A caixa de correio está vazia, as pessoas passam pela rua sem saber das mãos que tocaram nos plátanos, o rio corre porque é assim desde sempre, o guarda-chuva partido foi encostado à parede, ouve-se uma gargalhada em coro, afinal houve uma alegria que despontou em cada uma das mulheres. Celeste, Emília, Deolinda, riem em uníssono da sua miséria com uma dignidade que admiro. E tu, Avita? Junta-te a nós, diz do teu mundo e como o encontraste. Vieste como elas partiram, quase a pedir desculpa pelo incómodo, tantos trabalhos, mais outras incertezas, amuletos de coragem, mas valeu a pena, afirmam. Eu calo-me porque nesse tempo não havia jacarandás a enfeitar o caminho de casa, nem a voz que me alimentava de poesia, nem a tua rua, a tua rua, a tua rua.
Dou voltas pela cidade onde os boémios encenaram na noite anterior. Há vestígios de alegria triste nas beatas coladas ao chão, nas garrafas mal bebidas, nos becos de onde saem gatos ariscos, nas cordas com roupa a pingar, no desalinho dos poucos com que me cruzo, eles a acabar, eu a começar, na manhã de chuva, a entrevista que continua, Celeste, Deolinda e Emília à espera de desatar o que lhes ficou amarrado a vida toda, choram e riem com a mesma facilidade com que eu penso em ti, que é sempre, agarram-se às suas estórias como eu me prendo ao teu cheiro, que é permanente, querem ficar curadas de todo o mal, como eu às voltas na cidade a chamar pelo teu nome, pelo teu nome, pelo teu nome.

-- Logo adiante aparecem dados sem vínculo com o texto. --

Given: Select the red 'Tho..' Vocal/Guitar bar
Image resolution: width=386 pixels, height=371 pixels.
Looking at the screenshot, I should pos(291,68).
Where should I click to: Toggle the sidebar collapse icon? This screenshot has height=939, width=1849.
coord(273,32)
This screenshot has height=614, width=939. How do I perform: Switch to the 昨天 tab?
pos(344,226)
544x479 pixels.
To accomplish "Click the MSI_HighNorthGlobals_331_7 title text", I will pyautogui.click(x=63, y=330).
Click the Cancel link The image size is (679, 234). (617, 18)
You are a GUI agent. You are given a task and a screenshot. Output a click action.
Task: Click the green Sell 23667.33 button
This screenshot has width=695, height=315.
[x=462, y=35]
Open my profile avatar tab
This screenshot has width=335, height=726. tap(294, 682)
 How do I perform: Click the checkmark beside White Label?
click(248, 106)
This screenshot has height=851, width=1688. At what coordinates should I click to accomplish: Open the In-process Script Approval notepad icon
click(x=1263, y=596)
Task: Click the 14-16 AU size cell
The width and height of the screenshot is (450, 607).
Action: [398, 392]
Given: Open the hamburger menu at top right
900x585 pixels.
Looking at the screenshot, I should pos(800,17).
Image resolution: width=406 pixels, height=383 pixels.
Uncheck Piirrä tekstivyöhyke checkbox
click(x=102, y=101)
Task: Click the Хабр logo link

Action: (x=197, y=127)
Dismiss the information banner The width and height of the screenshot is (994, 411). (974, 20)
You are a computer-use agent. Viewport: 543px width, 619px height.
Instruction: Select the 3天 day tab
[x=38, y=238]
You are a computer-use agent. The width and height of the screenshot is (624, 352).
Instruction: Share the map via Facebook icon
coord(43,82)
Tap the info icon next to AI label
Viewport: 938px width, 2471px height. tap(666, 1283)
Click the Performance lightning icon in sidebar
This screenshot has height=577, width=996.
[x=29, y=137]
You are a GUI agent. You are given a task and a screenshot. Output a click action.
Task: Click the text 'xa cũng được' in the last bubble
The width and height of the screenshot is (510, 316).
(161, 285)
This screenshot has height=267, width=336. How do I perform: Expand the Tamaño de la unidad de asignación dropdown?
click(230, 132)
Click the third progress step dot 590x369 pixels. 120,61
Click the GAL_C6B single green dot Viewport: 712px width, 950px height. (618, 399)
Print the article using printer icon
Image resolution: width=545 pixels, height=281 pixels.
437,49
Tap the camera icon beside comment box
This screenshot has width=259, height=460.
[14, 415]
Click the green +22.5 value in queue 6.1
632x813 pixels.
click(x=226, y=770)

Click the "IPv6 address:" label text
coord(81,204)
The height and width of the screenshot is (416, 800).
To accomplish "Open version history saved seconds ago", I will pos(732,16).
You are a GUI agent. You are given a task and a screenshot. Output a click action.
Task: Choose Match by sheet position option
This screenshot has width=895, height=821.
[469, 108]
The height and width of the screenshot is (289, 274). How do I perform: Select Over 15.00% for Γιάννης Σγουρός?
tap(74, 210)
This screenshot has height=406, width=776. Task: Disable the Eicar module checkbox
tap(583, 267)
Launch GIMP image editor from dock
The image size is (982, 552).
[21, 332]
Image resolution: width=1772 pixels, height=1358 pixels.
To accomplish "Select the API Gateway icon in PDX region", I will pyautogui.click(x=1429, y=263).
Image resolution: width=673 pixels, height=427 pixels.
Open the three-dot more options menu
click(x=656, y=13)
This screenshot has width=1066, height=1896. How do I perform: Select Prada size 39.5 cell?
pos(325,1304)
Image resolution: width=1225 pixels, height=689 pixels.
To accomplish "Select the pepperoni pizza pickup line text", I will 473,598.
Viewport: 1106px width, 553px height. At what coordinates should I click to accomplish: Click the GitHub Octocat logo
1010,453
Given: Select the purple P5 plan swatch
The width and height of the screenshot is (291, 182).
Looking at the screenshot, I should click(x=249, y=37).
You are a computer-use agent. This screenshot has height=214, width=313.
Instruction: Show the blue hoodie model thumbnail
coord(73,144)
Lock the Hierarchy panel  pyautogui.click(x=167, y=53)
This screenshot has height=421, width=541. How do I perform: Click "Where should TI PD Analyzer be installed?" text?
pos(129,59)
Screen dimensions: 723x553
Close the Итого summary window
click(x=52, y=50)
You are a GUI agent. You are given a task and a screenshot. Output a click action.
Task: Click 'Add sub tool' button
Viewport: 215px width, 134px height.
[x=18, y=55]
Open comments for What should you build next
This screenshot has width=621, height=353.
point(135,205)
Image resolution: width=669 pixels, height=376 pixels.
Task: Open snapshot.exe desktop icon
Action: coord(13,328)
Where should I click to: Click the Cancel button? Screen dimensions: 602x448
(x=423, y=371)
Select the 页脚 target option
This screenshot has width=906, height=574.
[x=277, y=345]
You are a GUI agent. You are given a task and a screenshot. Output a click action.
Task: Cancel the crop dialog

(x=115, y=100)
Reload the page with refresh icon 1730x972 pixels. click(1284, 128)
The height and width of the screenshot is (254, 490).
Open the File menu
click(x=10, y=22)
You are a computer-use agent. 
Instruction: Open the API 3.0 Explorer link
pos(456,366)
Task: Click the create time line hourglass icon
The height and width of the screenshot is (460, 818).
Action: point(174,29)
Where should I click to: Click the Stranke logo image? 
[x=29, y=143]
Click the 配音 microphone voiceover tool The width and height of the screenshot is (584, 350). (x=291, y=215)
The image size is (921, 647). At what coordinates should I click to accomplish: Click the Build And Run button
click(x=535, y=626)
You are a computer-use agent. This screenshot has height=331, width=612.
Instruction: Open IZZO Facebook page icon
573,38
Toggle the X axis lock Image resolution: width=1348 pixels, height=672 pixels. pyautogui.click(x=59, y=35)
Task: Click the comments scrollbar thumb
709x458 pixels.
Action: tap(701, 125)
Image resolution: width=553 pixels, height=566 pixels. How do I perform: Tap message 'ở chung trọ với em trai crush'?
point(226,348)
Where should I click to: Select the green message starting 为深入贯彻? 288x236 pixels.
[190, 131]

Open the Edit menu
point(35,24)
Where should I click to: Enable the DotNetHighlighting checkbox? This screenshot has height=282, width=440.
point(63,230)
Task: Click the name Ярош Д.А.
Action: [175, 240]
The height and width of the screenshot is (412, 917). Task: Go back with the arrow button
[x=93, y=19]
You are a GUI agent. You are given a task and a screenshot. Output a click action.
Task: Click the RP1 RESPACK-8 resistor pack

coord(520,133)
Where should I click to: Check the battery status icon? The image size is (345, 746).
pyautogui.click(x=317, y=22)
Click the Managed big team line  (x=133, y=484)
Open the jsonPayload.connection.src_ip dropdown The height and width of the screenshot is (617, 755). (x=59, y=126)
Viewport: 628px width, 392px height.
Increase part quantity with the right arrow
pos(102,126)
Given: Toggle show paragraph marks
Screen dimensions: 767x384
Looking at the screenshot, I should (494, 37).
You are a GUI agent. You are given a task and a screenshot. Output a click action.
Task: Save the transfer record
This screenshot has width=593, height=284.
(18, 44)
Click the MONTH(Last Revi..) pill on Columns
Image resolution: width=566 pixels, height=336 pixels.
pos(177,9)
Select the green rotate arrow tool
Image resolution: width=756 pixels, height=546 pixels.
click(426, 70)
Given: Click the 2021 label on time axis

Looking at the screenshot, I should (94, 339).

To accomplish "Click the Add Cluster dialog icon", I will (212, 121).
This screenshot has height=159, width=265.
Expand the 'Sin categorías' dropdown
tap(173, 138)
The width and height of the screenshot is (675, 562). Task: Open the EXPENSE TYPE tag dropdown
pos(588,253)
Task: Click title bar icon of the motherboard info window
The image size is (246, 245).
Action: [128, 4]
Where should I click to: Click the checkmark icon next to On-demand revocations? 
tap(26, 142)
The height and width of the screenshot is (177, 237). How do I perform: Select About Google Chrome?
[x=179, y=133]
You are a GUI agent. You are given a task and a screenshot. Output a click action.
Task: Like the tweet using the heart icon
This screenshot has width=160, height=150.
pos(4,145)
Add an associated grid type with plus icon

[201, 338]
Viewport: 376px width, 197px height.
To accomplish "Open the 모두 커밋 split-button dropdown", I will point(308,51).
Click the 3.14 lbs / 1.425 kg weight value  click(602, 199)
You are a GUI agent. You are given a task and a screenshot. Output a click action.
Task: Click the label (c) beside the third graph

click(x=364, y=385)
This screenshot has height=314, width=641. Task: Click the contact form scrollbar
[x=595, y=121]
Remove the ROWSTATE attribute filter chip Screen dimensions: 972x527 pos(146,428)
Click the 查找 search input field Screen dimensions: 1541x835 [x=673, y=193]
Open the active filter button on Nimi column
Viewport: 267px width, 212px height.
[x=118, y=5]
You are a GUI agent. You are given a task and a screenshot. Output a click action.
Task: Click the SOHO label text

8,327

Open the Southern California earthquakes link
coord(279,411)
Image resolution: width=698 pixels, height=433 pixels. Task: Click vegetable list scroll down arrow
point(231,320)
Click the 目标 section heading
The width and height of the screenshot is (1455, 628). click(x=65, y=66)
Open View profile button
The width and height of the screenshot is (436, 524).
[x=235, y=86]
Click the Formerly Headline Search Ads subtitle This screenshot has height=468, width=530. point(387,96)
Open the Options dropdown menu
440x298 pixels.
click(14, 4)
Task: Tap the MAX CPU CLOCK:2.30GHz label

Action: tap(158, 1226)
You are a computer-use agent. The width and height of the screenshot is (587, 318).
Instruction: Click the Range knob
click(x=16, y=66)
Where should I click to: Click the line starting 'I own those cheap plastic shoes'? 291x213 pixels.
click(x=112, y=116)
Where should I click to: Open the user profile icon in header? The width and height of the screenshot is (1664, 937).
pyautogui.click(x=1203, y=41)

Passam os dias e os meses, tu no teu canto, as mulheres contra a parede branca, as perguntas que tenho medo de fazer, o zoom da objectiva demasiado perto, algo desfocado no tempo, peço para repetir, o barulho das romarias, as procissões solenes, as promessas à desgarrada, as gotas de suor da ceifa, os gritos dos partos, a inutilidade de guardar sonhos sem cabimento, porque a vida assim não quis, e não puderam ser como tu, Avita, que esperas no vestíbulo adornada de flores, com o teu anel de vidro brilhante, como um sol, que proibe qualquer gota infeliz de cair em cheio no teu coração, enquanto eu regresso à terra, acordada pelo ruído dos boémios, que começam a noite de temporal, como eu me acabo, depois destas estórias, parada no teu lugar vazio, no teu lugar vazio, no teu lugar vazio.
Tem como banda sonora Lijo - Alina Orlova do cd Laukinis Dingo Suo, 2008
Mulheres no canto de Avita
Opinião » 2010-11-04 » Né LadeirasCai chuva sobre a rua, os passos firmes que já foram, a folha do livro solta, o telhado da tua casa, as esplanadas vazias, o barco deixado na margem, o meu vestido desbotado, esta tristeza infinita que se entranha nas pedras, o medo de não encontrar outro rosto tão puro, a coragem para espalhar flores na dor funda, a diáspora numa jangada de papel, a fala aturdida e incoerente de quem ama, a luz feliz na tela do pintor, o canto de Avita escrito pelo poeta, a chuva sobre a tua casa, a tua casa, a tua casa.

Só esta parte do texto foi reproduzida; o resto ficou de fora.